Someone from India emailed me to say he’s started to hybridize roses and asked me what to do with the hips. Here was my response. I’m curious if you agree with all this or would like to offer a suggested change:
The standard advice in the U.S at least is to try to simulate winter: Harvest seeds in late fall (November or December) (when the hips start to turn orange, or by mid December no matter what the hips’ color is. Store the hips in plastic baggies, one per cross—label the baggie with the cross’s name) in the fridge for 4 to 6 weeks.
Then, on a nice-weather day in December or January or perhaps February, take one baggie (that is, one cross) out of the fridge and use a knife to cut a ring around each hip—Don’t worry about cutting the seeds. They’re too hard to be cut with a knife.
Then, with your fingers, pull out the seeds and put all the seeds from that one cross in a small cup of water so they don’t dry out. They’re very sensitive to drying out.
When all the seeds from that cross have been removed and cleaned (remove any hip material from the seeds), rinse them in a tea strainer. Then put the strainer with the seeds in cup that contains a solution of 1 part Clorox bleach to 10 parts water for 10 seconds.
Repeat the process with each baggie (each cross.)
Then, immediately plant the seeds in a light soil mix. You can use a commercial one such as the one I use:
Germination rate varies with the cross and the climate but averages 10 to 35%. So put 2 to 3 seeds in a plastic “rose pot”: 2”-wide x 3” deep plastic pot.
Put the pots in a shaded location until they germinate. Cover them in clear plastic to keep them from drying out. Water whenever the top of the soil becomes lighter colored.
As soon as they germinate, move them into a part-day sun location and when they have 2 or 3 pairs of true leaves (not the first pair—those are false leaves) move them to a full-sun location.

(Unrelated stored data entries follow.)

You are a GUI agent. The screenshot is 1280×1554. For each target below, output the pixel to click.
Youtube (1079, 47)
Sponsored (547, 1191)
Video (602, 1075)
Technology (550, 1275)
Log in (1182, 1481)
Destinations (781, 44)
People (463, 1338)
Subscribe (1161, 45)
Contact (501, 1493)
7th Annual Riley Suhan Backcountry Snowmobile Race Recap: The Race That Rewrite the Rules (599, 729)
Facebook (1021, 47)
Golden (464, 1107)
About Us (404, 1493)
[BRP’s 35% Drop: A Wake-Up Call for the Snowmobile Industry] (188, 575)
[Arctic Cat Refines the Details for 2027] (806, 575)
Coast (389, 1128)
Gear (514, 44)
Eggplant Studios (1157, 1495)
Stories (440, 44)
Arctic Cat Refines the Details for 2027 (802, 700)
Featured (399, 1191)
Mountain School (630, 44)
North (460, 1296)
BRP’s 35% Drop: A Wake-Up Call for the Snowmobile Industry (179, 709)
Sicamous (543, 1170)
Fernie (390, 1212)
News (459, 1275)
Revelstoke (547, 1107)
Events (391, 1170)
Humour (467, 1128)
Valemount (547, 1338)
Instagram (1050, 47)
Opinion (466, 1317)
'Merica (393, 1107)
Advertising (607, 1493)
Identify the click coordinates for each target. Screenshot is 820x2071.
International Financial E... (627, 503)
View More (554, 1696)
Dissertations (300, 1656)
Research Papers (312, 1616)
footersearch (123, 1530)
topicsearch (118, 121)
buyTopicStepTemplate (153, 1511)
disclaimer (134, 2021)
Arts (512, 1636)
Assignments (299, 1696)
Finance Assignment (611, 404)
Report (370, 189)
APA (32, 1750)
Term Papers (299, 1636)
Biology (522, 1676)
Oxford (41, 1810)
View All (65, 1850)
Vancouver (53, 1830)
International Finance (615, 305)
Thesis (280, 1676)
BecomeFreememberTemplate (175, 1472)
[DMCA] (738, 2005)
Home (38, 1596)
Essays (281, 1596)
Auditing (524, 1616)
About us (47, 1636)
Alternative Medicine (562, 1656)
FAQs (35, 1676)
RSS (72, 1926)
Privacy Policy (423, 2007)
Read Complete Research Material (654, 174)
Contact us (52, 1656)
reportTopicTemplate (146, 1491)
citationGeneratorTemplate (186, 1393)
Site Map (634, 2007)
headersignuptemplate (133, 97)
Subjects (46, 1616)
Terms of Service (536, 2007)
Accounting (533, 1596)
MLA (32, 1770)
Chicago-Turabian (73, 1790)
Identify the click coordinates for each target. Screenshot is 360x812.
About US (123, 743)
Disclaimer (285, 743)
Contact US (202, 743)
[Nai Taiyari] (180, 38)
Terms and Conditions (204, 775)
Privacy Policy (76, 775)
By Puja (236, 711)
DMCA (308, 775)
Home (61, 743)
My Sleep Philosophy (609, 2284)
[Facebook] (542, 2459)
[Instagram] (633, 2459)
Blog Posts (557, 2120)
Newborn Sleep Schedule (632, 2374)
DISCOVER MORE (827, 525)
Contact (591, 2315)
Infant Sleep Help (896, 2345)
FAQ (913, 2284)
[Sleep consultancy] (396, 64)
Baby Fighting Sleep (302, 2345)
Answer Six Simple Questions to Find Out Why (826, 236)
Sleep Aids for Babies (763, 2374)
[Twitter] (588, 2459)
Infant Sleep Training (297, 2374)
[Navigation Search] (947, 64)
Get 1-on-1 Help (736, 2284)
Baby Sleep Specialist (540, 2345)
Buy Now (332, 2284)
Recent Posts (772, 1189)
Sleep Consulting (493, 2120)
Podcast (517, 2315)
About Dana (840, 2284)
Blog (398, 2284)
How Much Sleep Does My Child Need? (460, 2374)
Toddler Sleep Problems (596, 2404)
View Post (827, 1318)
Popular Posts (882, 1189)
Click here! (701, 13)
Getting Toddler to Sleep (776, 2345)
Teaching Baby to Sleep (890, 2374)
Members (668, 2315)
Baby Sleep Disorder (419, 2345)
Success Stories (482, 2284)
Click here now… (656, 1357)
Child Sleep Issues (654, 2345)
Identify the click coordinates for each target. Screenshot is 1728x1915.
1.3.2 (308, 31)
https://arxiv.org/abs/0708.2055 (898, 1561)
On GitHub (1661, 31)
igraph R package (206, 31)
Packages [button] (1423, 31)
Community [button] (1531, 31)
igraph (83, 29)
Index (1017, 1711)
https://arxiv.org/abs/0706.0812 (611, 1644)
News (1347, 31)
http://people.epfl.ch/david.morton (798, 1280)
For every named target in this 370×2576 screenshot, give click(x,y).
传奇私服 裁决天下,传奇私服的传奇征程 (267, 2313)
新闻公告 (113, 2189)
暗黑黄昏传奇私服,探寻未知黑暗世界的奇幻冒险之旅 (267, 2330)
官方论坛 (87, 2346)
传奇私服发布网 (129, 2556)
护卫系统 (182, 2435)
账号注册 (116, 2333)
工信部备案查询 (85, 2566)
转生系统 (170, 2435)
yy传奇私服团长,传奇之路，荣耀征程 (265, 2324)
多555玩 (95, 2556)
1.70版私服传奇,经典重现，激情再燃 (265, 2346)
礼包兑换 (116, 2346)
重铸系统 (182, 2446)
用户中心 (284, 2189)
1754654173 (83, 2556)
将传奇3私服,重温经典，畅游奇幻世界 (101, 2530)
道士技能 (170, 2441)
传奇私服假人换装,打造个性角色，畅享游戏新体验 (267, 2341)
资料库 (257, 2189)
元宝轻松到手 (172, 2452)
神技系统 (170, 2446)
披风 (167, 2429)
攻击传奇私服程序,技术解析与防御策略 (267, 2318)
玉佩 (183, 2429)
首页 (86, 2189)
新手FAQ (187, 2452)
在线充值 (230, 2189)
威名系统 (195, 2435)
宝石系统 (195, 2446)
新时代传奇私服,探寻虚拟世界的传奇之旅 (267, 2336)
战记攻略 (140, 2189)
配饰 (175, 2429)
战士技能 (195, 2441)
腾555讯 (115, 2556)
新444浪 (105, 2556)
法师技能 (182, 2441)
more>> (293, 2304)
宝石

By April or May or maybe June depending on your climate, you will have your first flush of blooms. Be ruthless and toss out any that have disease, an ugly flower, one with fewer than 10 petals, or weak plant growth. Every week or so, put a gold plastic toothpick next to very good ones, a silver toothpick next to good ones.
Your goal at the end of the season should be to have one to six roses you’d like to evaluate for another year.
Feel free to ask me other questions.